[Opening STUDY MATERIAL section]

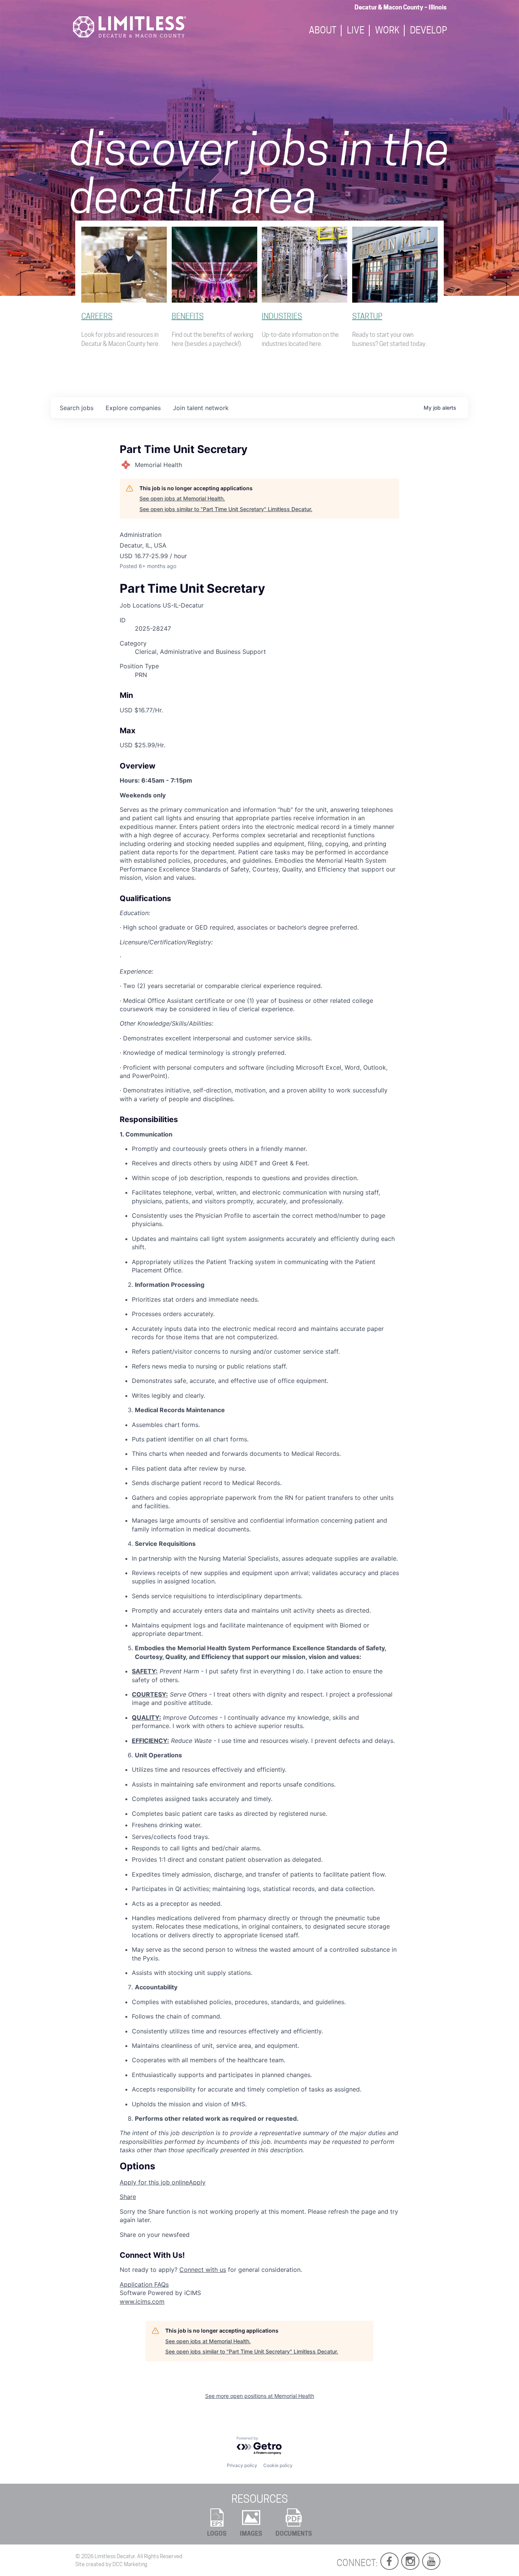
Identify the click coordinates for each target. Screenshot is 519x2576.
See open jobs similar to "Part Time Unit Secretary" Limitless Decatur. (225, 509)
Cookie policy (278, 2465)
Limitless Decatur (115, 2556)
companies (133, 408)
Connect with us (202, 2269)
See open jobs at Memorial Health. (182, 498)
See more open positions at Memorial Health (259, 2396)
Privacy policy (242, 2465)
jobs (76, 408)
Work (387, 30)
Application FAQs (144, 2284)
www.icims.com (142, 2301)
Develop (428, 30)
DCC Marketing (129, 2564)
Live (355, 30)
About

[Closing STUDY MATERIAL section]

» **TASK BRIEF**
Exact reproduction of the entries above is what's needed; images stay out.

» **YOUR SOLUTION**
Identify the click coordinates for each target. Screenshot is 519x2576.
See open jobs similar to "Part Time Unit Secretary" Limitless Decatur. (225, 509)
Cookie policy (278, 2465)
Limitless Decatur (115, 2556)
companies (133, 408)
Connect with us (202, 2269)
See open jobs at Memorial Health. (182, 498)
See more open positions at Memorial Health (259, 2396)
Privacy policy (242, 2465)
jobs (76, 408)
Work (387, 30)
Application FAQs (144, 2284)
www.icims.com (142, 2301)
Develop (428, 30)
DCC Marketing (129, 2564)
Live (355, 30)
About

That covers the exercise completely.